The antitumor activity of an PD-1 x VEGFA bispecific antibody (Ivonescimab analog, in-house) was evaluated in PD-1/PD-L1/VEGFA humanized mice. Murine colon cancer B-hVEGFA MC38 cells were subcutaneously implanted into homozygous mice (female, 8-week-old, n=6). When tumor volume reached approximately 70–90 mm³, animals were grouped and intraperitoneally injected with the bispecific antibody as indicated. The bispecific antibody significantly inhibited tumor growth in the humanized PD-1/PD-L1/VEGFA mouse model, demonstrating its suitability for evaluating PD-1 x VEGF dual-targeting agents. Body weight changes were monitored throughout the study. Values are presented as mean ± SEM, and significance was assessed by two-way ANOVA (*P < 0.05, **P < 0.01, ***P < 0.001).
The overage of this tumor model is 50%.

Antitumor activity of bevacizumab and Keytruda (pembrolizumab) was assessed in PD-1/PD-L1/VEGFA humanized mice implanted with murine colon cancer B-hVEGFA MC38 cells (female, 8-week-old, n=6). When tumors reached 70–90 mm³, mice were assigned to treatment groups and intraperitoneally injected with anti-PD-1 and/or anti-VEGFA antibodies. Bevacizumab monotherapy effectively controlled tumor growth in the humanized model. However, the combination of bevacizumab with Keytruda did not yield enhanced efficacy compared to monotherapy.Values are presented as mean ± SEM.

The overage of this tumor model is 40%.

The antitumor activity of Ivonescimab (AK112), an PD-1 x VEGF bispecific antibody, was evaluated in PD-1/PD-L1/VEGFA humanized mice engrafted with B-hVEGFA/hPD-L1 MC38 cells (male, 8-week-old, n=5). Mice were grouped when tumor volume reached approximately 300 mm³ and received intraperitoneal injections of ivonescimab as indicated.
Ivonescimab treatment effectively inhibited tumor growth in the triple humanized PD-1/PD-L1/VEGFA model. Values are expressed as mean ± SEM.

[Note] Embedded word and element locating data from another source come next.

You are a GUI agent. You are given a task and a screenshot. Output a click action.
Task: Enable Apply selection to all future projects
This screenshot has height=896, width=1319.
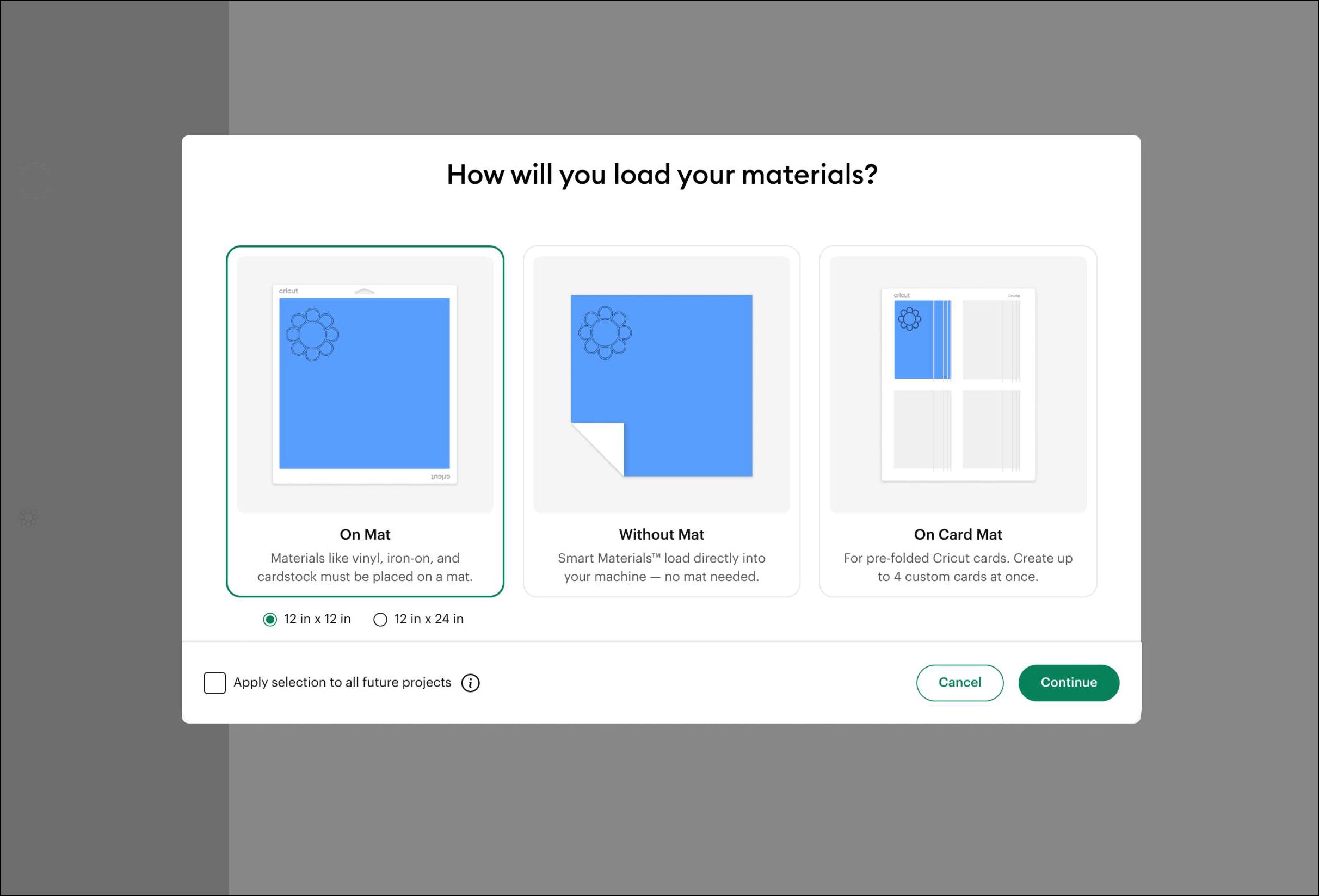(x=214, y=683)
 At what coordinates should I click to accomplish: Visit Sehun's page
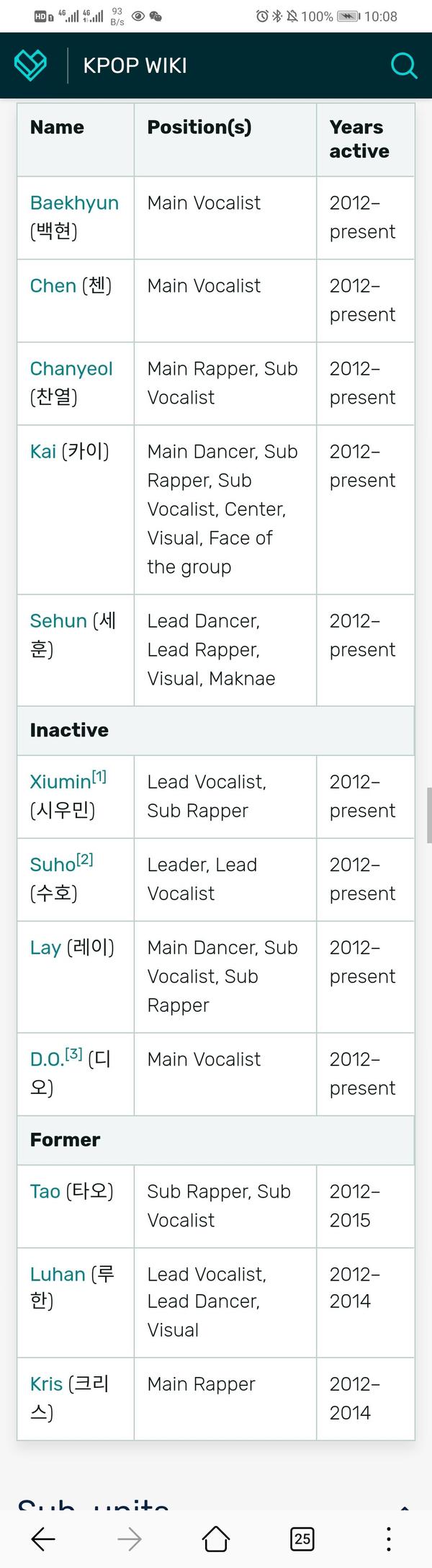click(58, 620)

The overage of this tumor model is 60%.

Q1. What are B-hPD-1/hPD-L1/hVEGFA mice mainly used for?

B-hPD-1/hPD-L1/hVEGFA mice are triple humanized PD-1/PD-L1/VEGFA mice designed for in vivo efficacy studies of human-specific PD-1/PD-L1 checkpoint inhibitors, anti-VEGFA antibodies and anti-PD-1/VEGF bispecific antibodies, including ivonescimab and bevacizumab/Keytruda combinations in B-hVEGFA MC38 syngeneic tumor models.

Q2. How do these humanized PD-1/PD-L1/VEGFA mice differ from single humanized PD-1 mice?

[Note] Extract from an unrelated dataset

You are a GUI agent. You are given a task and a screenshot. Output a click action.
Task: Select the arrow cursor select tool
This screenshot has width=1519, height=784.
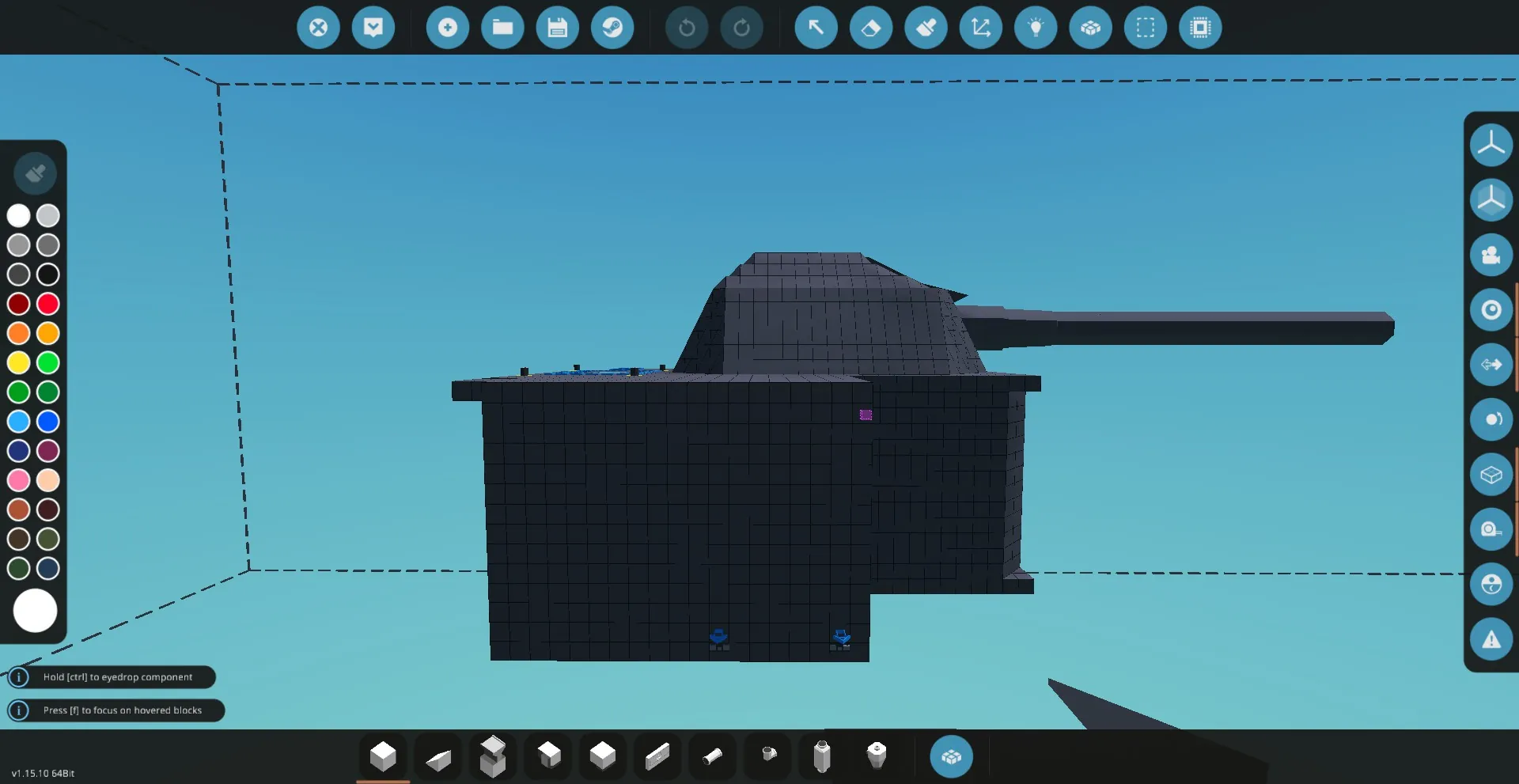pos(816,28)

Compared with single-humanized PD-1 mice, this triple-humanized PD-1/PD-L1/VEGFA model simultaneously expresses human PD-1, PD-L1, and VEGFA. It better recapitulates the clinical setting in which anti–PD-1/PD-L1 and anti-VEGF/VEGFA agents act on multiple human targets, making it more predictive for combination therapies and bispecific antibody development.

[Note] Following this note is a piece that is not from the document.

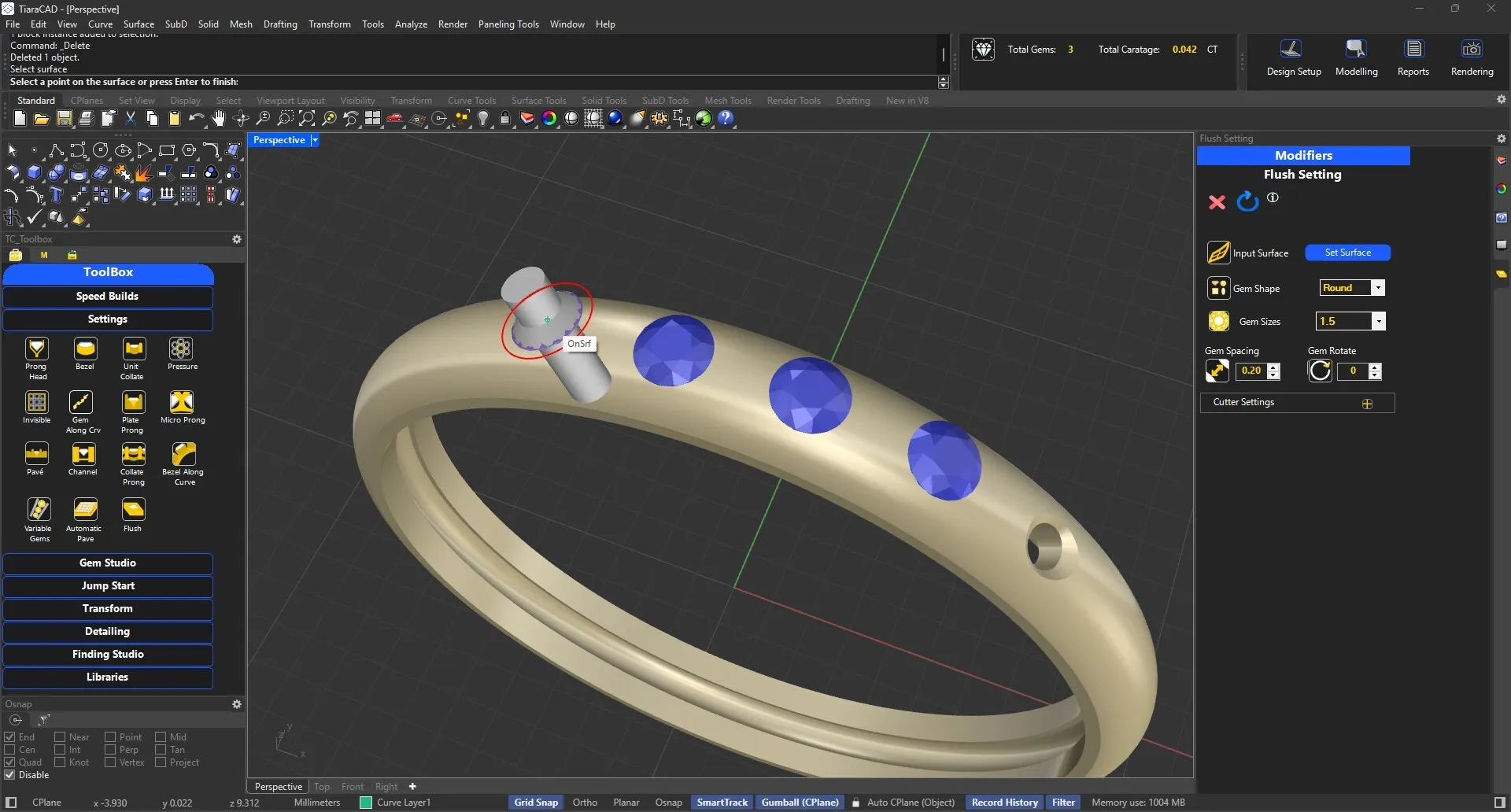1511x812 pixels.
Task: Select the Prong Head tool
Action: click(x=36, y=349)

Q3. Can I use B-hPD-1/hPD-L1/hVEGFA mice for ivonescimab (AK112) preclinical studies?

Yes. Ivonescimab (AK112) has been tested in B-hPD-1/hPD-L1/hVEGFA mice bearing B-hVEGFA/hPD-L1 MC38 tumors, where it showed significant antitumor activity, demonstrating that this model is suitable for ivonescimab and other anti-PD-1/VEGF bispecific antibody evaluation. 

Q4. What tumor models are recommended with B-hPD-1/hPD-L1/hVEGFA mice?

B-hVEGFA MC38 and B-hVEGFA/hPD-L1 MC38 tumor models are recommended, as they express human VEGFA and human PD-L1, ensuring fully human ligand–receptor engagement with human PD-1/PD-L1/VEGFA in the host mice.